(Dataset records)

◆ ◆ ◆ ◆

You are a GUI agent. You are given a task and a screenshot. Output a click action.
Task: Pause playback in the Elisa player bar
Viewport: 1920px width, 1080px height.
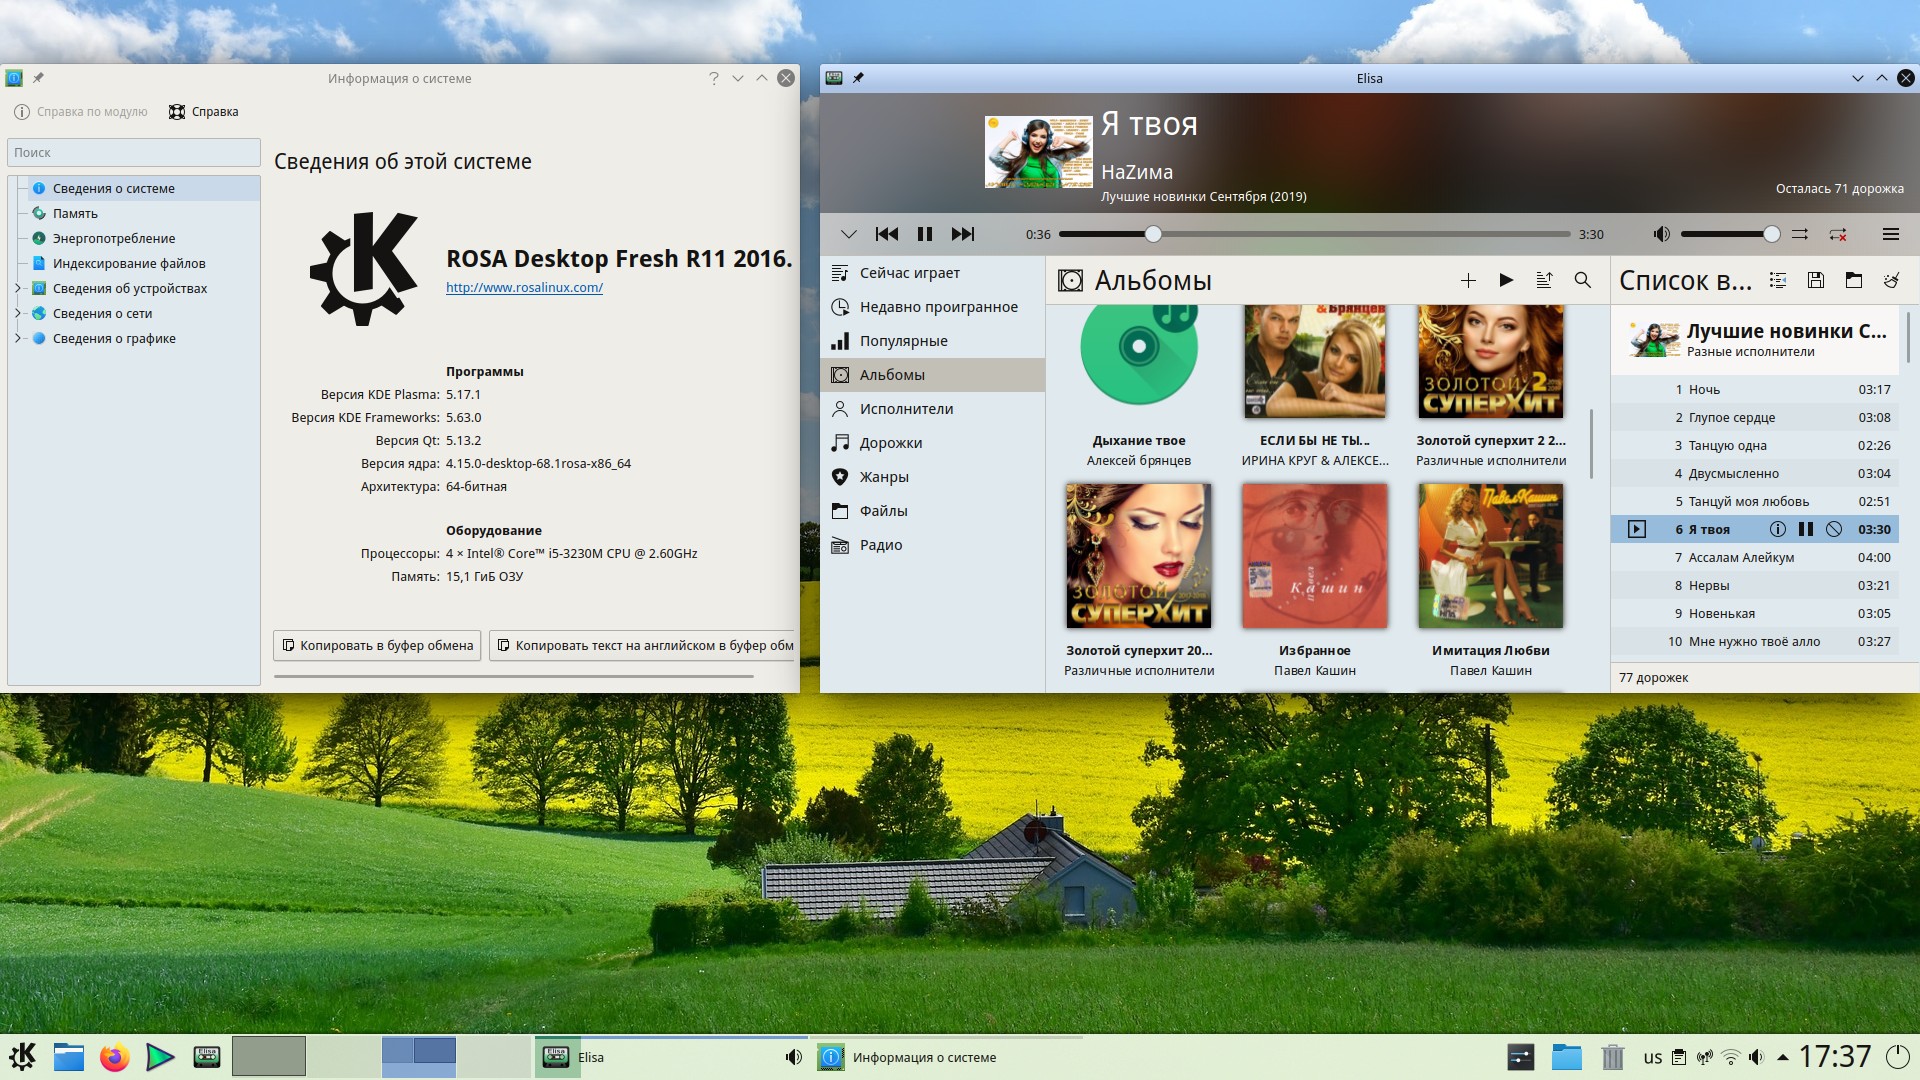(x=925, y=234)
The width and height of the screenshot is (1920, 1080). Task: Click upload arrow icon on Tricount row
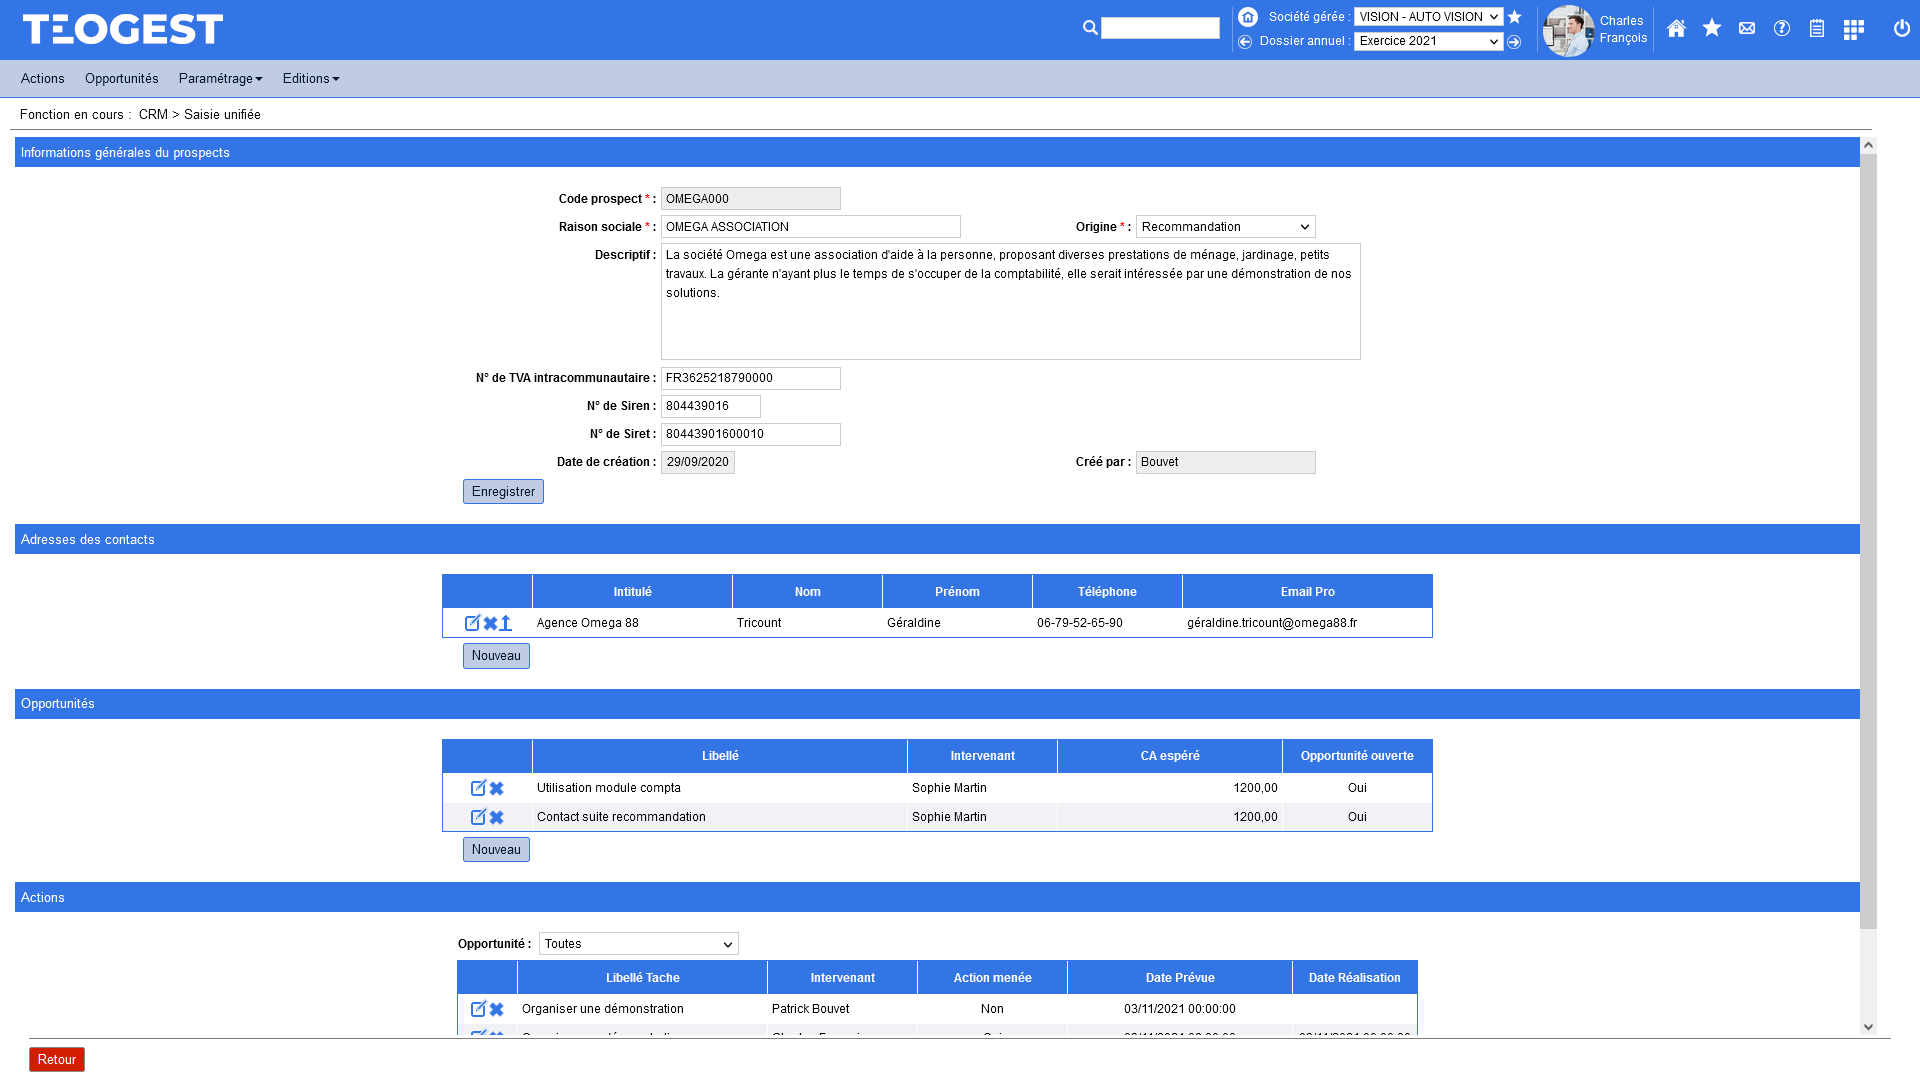coord(506,623)
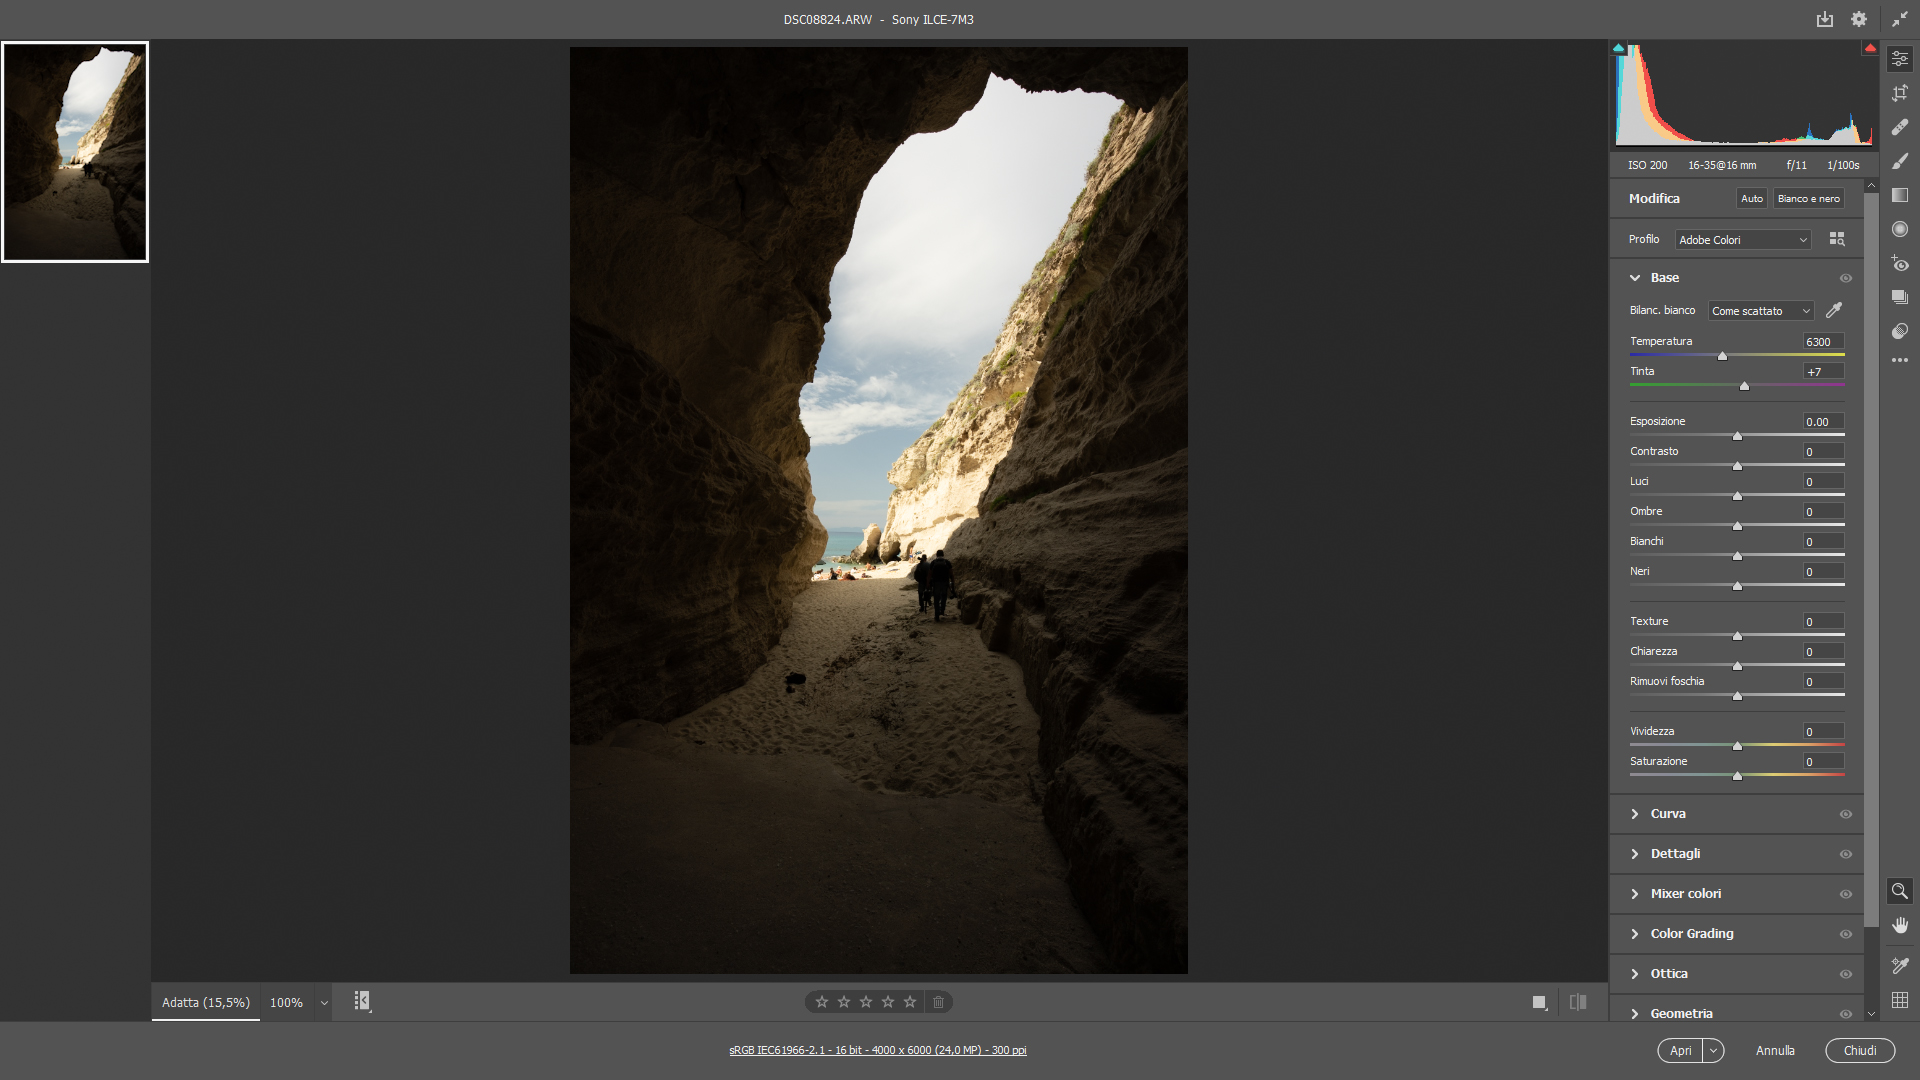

◆ ◆ ◆ ◆

▸ Work to be completed:
An exact copy of every record above is needed, with all pictures left out.

▸ Exercise output:
You are a GUI agent. You are given a task and a screenshot. Output a click action.
Task: Pause playback in the Elisa player bar
Viewport: 1920px width, 1080px height.
(x=925, y=234)
The width and height of the screenshot is (1920, 1080). Task: Click upload arrow icon on Tricount row
coord(506,623)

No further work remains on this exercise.